令和元年12月11日に公布された「会社法の一部を改正する法律の施行に伴う関係法律の整備等に関する法律」の中で、「一般社団法人及び一般財団に関する法律」(以下「一般法人法」といいます。)も改正される法律の一つとなっています。改正内容のうち、下記の項目については、令和3年3月1日に施行されます。
・成年被後見人等についての役員の欠格事由の削除
改正後の一般法人法では、役員の欠格事由から「成年被後見人若しくは被保佐人又は外国の法令上これらと同様に取り扱われる者」が削除されます。そのうえで、成年被後見人が役員に就任するには、その成年後見人が本人の同意を得た上で就任承諾しなければならないこととするなど、成年被後見人等が役員に就任する場合の要件が定められました。
・補償契約及び役員等のために締結される保険契約
役員が職務の執行に関し責任の追及に係る請求を受けた場合の費用(弁護士費用など)や第三者からの損害賠償請求に応じた場合などの損失について、法人が補償する契約の内容と手続について規定が整備されたほか、保険会社と締結する役員賠償責任保険についても、規定が整備されました。役員の職務の執行が萎縮することの防止につながると考えられます。

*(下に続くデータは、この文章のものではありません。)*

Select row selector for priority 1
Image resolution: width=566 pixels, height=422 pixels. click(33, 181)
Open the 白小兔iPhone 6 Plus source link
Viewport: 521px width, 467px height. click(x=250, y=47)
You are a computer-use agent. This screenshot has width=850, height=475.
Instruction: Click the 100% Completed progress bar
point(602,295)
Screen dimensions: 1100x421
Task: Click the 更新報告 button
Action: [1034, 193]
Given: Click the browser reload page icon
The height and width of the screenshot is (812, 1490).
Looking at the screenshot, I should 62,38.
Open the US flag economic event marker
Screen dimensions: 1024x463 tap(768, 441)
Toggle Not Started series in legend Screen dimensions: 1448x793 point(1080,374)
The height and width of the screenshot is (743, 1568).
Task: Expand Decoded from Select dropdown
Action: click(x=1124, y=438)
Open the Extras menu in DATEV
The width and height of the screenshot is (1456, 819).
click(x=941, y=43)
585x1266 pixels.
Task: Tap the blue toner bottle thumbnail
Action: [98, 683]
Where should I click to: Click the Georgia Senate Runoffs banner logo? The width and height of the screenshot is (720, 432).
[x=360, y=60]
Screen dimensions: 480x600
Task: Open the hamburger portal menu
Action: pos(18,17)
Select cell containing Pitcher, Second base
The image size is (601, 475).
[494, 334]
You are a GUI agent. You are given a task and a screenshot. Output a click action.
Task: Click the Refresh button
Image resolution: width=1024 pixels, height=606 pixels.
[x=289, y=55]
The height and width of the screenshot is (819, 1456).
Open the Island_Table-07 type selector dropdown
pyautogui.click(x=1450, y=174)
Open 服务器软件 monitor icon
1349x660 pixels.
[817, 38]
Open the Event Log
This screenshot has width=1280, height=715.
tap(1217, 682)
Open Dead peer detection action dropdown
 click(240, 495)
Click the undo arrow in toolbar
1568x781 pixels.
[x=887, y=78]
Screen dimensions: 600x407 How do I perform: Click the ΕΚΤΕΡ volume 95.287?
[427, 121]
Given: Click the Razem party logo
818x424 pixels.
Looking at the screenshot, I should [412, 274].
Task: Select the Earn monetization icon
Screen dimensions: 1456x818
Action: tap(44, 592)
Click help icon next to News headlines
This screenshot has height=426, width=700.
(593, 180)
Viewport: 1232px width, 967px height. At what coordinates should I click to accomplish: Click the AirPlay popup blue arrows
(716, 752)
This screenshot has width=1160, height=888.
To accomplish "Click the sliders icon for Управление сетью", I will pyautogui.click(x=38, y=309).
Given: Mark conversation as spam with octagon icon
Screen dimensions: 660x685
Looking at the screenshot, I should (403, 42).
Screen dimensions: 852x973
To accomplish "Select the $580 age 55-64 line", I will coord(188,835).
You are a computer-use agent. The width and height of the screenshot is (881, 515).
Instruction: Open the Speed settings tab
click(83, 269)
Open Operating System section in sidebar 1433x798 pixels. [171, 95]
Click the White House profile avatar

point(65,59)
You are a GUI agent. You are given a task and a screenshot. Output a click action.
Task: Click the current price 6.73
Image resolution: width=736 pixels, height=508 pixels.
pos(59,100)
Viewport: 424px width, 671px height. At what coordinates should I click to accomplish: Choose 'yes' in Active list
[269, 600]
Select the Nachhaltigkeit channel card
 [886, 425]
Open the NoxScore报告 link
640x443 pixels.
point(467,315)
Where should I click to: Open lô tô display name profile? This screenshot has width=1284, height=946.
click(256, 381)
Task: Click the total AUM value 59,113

・議決権行使に係る委任状や議決権行使書面の閲覧謄写請求に係る拒絶事由の新設
改正前の一般法人法では、社員総会に自ら出席しない社員が議決権を行使するために法人に提出した委任状、議決権行使書面及び電磁的方法により議決権を行使した場合の電磁的記録について、法人は、社員からの閲覧謄写請求を拒絶することができないこととされていました。
一方、改正後は、社員がその権利の確保又は行使に関する調査以外の目的で請求を行ったときなど、一定の事由に該当する場合には、社員からの閲覧謄写請求を拒絶することができることとなります。
・責任を追及する訴えに係る和解
改正により、監事設置一般社団法人において、理事等の責任追及の訴訟において和解をするときは、監事(監事が2人以上の場合は各監事)の同意を得なければならないことになりました。
また、改正項目のうち、下記の「社員総会資料の電子提供制度の導入」については、公布日から3年6か月以内に施行されることとなっています。
・社員総会資料の電子提供制度の導入
社員総会資料を法人のウェブサイトに掲載するなどの方法により社員に提供することを認める制度です。この制度を導入するためには、定款に定めることが必要となります。